- Work task -
Please show all lines of the records that include "description".

Saved data entries:

○ ○ ○ ○

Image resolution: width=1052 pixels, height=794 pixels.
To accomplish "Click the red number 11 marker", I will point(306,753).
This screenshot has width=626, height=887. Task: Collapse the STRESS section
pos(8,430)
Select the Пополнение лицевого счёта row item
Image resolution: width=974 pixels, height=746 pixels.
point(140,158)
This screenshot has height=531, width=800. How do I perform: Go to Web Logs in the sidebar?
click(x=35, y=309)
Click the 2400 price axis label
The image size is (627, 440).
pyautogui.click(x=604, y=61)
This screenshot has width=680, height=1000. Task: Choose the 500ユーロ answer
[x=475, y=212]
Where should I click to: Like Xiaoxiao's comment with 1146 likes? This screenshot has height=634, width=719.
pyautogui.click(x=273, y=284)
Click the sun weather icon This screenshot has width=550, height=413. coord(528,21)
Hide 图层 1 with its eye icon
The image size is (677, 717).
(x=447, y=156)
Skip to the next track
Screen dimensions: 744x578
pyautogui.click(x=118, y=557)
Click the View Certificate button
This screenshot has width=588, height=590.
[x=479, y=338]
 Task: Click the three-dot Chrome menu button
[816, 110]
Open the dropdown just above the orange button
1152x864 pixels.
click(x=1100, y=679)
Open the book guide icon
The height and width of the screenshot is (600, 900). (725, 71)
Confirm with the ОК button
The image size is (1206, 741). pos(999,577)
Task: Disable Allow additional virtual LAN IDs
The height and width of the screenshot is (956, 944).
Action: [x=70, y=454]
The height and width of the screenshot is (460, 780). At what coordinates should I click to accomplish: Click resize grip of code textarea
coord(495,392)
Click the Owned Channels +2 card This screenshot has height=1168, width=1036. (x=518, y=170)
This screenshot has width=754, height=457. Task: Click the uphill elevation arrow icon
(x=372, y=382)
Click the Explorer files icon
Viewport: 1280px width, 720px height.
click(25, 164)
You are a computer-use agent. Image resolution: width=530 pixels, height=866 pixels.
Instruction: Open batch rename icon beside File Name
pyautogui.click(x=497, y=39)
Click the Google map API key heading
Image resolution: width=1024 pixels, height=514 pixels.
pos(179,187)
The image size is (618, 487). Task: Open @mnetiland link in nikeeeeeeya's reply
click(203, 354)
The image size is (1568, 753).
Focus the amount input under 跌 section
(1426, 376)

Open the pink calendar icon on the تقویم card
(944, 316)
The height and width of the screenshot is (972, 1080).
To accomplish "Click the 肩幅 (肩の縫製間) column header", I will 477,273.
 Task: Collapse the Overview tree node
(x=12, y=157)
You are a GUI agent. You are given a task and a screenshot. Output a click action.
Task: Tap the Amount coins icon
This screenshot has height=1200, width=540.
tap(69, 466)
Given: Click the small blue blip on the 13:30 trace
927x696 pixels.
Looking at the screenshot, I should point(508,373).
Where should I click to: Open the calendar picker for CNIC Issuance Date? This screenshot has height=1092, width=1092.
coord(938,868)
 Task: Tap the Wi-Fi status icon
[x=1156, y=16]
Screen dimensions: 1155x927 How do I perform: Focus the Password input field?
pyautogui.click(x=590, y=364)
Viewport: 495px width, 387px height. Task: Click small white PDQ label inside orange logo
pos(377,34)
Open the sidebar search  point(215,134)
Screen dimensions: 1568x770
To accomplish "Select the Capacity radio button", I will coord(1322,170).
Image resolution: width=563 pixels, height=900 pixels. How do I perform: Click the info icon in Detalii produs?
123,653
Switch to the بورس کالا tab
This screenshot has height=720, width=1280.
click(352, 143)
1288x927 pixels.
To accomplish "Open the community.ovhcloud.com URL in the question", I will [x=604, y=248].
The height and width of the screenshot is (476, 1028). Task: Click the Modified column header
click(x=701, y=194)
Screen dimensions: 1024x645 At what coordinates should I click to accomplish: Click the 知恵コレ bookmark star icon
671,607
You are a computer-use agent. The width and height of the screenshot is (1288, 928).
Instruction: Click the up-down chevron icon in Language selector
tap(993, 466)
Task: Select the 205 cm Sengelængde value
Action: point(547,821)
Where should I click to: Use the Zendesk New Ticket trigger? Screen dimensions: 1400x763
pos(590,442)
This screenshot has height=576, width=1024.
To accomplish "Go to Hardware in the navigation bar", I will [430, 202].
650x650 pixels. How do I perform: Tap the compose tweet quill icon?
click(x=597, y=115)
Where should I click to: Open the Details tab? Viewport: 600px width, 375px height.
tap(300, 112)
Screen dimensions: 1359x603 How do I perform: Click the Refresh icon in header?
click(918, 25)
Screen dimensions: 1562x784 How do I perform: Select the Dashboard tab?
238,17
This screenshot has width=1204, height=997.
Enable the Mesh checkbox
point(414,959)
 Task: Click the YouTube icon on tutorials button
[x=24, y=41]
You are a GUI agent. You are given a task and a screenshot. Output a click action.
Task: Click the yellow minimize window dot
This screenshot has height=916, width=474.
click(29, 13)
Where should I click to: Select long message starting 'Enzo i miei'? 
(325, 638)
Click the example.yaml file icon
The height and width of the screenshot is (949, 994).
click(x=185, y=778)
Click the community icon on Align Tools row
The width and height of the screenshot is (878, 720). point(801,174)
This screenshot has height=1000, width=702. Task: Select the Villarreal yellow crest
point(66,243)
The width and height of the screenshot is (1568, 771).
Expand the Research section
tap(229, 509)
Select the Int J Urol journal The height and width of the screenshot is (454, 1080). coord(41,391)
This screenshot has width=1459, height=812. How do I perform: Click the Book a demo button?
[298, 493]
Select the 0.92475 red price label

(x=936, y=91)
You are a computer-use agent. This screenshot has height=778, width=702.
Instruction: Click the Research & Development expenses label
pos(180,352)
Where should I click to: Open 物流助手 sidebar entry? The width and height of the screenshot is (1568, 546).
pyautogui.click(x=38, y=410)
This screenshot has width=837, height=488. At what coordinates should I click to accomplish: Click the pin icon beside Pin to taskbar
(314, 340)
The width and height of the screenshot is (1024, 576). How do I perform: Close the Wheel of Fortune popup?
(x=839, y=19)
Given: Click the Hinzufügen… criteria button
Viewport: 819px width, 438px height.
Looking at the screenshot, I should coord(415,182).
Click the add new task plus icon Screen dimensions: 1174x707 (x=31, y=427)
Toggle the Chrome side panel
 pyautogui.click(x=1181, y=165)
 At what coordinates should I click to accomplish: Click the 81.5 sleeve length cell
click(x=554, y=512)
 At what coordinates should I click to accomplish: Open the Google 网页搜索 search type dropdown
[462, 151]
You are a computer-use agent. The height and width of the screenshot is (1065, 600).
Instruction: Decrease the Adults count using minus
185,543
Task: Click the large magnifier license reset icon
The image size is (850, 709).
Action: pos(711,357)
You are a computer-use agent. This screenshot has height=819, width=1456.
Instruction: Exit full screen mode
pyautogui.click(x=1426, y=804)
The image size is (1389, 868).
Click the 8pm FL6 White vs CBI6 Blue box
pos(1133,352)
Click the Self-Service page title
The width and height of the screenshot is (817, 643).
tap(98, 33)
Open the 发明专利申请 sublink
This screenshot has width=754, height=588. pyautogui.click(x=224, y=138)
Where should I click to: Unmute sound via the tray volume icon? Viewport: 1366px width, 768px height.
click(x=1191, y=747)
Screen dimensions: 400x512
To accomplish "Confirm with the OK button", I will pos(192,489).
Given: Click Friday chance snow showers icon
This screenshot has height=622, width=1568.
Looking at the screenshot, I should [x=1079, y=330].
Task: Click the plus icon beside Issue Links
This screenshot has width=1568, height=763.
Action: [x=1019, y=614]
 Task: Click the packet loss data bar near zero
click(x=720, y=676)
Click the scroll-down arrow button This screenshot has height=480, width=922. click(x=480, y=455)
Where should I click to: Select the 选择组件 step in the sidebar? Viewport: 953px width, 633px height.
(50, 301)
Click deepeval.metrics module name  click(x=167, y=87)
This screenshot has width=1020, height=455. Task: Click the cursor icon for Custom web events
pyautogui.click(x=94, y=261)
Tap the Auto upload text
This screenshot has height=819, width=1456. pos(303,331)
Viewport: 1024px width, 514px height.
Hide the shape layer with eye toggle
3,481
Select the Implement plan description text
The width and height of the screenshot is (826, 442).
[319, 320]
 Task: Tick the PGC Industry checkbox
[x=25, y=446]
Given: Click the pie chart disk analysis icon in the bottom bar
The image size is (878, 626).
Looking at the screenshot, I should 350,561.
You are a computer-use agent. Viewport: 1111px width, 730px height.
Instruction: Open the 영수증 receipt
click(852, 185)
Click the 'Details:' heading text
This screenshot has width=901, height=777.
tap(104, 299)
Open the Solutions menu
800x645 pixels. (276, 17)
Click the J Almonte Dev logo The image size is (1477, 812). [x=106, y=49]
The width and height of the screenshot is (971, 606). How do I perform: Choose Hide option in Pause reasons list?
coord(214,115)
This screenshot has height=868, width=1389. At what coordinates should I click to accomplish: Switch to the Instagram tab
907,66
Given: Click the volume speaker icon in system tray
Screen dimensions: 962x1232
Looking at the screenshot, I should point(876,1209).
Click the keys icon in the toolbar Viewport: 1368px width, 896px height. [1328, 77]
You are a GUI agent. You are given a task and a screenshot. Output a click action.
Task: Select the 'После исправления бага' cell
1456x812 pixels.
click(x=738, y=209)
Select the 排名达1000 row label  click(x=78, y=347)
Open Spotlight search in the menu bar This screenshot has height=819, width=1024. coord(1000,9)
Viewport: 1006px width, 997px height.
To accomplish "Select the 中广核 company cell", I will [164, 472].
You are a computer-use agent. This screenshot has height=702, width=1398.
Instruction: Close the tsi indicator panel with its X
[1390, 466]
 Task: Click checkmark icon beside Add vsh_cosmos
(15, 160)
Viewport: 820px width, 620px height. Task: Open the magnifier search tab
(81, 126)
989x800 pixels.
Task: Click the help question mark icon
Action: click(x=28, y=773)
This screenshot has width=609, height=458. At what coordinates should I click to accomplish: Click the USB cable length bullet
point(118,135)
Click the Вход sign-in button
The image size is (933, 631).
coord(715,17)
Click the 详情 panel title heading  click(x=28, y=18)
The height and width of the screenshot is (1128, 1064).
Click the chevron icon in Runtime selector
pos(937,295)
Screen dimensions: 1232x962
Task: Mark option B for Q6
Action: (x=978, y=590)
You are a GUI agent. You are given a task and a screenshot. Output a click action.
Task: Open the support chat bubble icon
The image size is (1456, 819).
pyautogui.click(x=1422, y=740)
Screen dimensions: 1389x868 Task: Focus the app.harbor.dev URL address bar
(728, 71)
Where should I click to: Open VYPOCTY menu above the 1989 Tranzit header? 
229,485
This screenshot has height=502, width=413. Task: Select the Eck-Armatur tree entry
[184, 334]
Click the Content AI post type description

○ ○ ○ ○

- Answer box -
Select the Implement plan description text
Click the Content AI post type description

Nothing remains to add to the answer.